Entries provided >>
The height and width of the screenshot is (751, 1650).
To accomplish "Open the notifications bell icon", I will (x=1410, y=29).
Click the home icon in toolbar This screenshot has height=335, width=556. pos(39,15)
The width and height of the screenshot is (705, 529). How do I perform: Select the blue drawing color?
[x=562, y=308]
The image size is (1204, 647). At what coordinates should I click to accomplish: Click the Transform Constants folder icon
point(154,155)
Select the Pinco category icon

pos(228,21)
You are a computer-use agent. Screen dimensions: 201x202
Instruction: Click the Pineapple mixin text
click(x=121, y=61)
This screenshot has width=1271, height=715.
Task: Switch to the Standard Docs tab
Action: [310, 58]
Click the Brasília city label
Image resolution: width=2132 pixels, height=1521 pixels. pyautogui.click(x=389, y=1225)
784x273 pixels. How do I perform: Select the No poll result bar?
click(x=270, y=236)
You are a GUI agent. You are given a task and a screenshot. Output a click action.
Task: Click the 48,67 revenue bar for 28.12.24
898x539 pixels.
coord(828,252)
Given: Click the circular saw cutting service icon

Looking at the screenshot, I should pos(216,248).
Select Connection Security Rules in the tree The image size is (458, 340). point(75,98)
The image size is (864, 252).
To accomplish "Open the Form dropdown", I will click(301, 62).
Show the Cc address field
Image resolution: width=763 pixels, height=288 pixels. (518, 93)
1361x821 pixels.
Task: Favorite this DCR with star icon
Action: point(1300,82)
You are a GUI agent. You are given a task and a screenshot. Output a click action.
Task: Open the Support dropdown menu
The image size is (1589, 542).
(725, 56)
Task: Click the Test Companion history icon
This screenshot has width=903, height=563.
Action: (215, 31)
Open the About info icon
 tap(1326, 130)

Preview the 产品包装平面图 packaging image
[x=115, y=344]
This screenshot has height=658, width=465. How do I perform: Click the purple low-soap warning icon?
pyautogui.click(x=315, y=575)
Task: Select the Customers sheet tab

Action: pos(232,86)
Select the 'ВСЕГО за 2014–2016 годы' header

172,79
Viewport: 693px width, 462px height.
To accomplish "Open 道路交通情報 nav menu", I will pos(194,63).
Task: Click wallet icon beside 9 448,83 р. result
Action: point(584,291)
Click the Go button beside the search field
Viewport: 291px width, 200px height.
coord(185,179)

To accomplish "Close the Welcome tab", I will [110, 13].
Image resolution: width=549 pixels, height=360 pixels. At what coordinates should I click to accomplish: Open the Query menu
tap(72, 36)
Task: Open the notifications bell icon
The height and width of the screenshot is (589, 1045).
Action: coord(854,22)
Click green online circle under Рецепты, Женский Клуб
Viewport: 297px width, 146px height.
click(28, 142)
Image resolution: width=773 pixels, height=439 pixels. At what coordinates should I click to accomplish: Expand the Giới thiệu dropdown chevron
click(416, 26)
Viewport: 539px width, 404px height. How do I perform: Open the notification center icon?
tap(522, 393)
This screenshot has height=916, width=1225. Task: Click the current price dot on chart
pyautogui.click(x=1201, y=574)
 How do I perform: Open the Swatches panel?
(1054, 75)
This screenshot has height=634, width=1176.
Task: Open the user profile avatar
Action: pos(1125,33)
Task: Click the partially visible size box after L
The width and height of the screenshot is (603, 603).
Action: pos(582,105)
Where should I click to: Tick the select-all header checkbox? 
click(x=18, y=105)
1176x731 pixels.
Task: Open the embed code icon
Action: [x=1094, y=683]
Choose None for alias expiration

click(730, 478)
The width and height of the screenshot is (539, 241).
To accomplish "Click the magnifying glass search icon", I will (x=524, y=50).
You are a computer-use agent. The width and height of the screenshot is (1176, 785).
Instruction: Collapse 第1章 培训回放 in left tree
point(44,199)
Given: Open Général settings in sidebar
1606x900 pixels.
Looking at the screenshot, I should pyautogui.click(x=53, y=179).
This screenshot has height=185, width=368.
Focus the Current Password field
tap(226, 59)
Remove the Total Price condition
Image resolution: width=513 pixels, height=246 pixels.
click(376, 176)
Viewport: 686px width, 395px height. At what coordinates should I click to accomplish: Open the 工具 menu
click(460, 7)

Work to do >> Locate each line in the listing above that includes the word "tree", and copy those lines.

Complete response >>
Select Connection Security Rules in the tree The image size is (458, 340). point(75,98)
Instruction: Collapse 第1章 培训回放 in left tree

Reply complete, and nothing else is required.